# Th most elaborate home haunt around PINE LAKES CARNIVAL must see!!! dallas tx



## pinelakeshaunt (Sep 6, 2012)




----------



## Rania (Oct 27, 2011)

Evil clowns freak me out man! The one at the balloon popping booth is the scariest!


----------



## pumpkinpie (Jul 9, 2011)

Love it, thanks so much for sharing...we are doing the carnival theme this year but it is of no compairison...you really did a phanominal job


----------



## Guest (Oct 6, 2012)

Wow, that is awesome. I love it! The clowns are all super scary, the lighting is just great...it rocks.


----------



## Hacksaw The Clown (Sep 26, 2012)

absolutely awesome!!!!


----------



## jennyjenn39 (Sep 27, 2012)

Super creepy and so amazingly great at the same time!


----------



## 22606 (Aug 11, 2008)

Pretty flippin' impressive.


----------



## frogkid11 (Aug 6, 2012)

that is quite elaborate and I love the attention to detail everywhere. Amazing!


----------



## pinelakeshaunt (Sep 6, 2012)

*check out PINE LAKES CARNIVAL home haunt , most elaborate home haunt around*

come check out the scariest and most detailed home haunt around
http://www.facebook.com/PineLakesCemetery PRESS LIKE AND JOIN THE FUN


search pine lakes carnival on youtube to see the action


----------



## Screaming Demons (Sep 15, 2008)

Wow, that's pretty impressive!

One of these days I want to retheme to a circus/carnival, and I love looking at others' haunts for inspiration. Yours has a lot of inspiration. Thank you!


----------



## Diaval (Oct 19, 2009)

That IS a very impressive carnival display. After being on this site for a few years and doing a Magic Mirror display since 2009, I am looking to move the display forward. Up to now I have not had any kind of particular theme, but stemming off of the Magic Mirror and the fact that I prefer the 'mysterious' over the gory, it seemed natural to gravitate towards an eventual carnival theme. Now given what this fellow has all set up, it has me wondering even if I did half of what this guy did...what do you do when it storms? Living on Long Island, NY, we are notorious for having bad weather around Halloween. In 2009 & 2010, I had problems with wind. 2011 we had a bit of snow, BUT lukily, not too bad and it was all melted by the time the TOTs came out. Last year, 2012, we had Hurricane Sandy which pretty much almost ruined Halloween due to having no power. (I did improvise though and did something else instead of the Magic Mirror). Overall 2011 was the best year so far. 

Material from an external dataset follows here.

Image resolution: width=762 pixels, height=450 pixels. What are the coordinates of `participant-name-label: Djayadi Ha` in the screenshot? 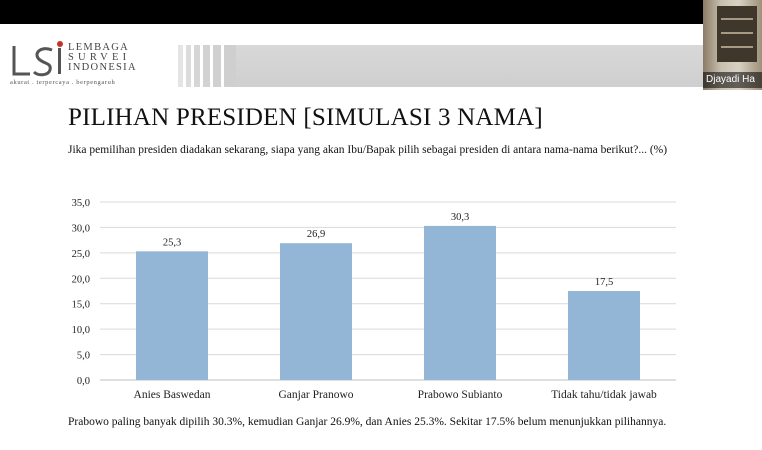 It's located at (732, 80).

So as of now, I don't know what Halloween 2013 is going to bring, but I know it is going to be my largest display to date (since no one has seen what I planned for last year, I am going to put that out as well as anything new I think up for this year. Now given that with a carnival theme you have more in terms of lighting, it does have me wondering, how would you handle a storm situation under short notice. In my case, I am the only one that sets things up and takes them down. I only set up for the one night, but my problem would be if on the big day if I get a sudden wind, rain storm or even both. I would need to take measures to protect many of the items from rain as in a sudden down pour it would be hard to collect everything up on my own. 

My Magic Mirror has been located in the side vestibule of my house and as such, that is pretty much the only thing that is protected. All I have to do is unplug the setup and close the outside door...done.

I had thought of using those Coleman lawn canopies as show in the video above and that would be good for light rain, but what about wind? I have heard mixed reviews on these canopies in regards to how they hold up in wind.

I am curious to hear of others that have fairly large displays such as this fellows and what would they do in the event of a storm and having little to no help in a fast tear down.

I do have to add that one thing I do have in my favor is there is a large awning in the backyard I can quickly move things to, but getting the items there quickly would be my concern.

Any input would be appreciated.

Thanx,

Geo


----------



## awokennightmare (Jan 17, 2013)

Wow that haunt is awesome! I wish I could see for myself!


----------



## YFZSTARR (Sep 18, 2011)

What is the address?


----------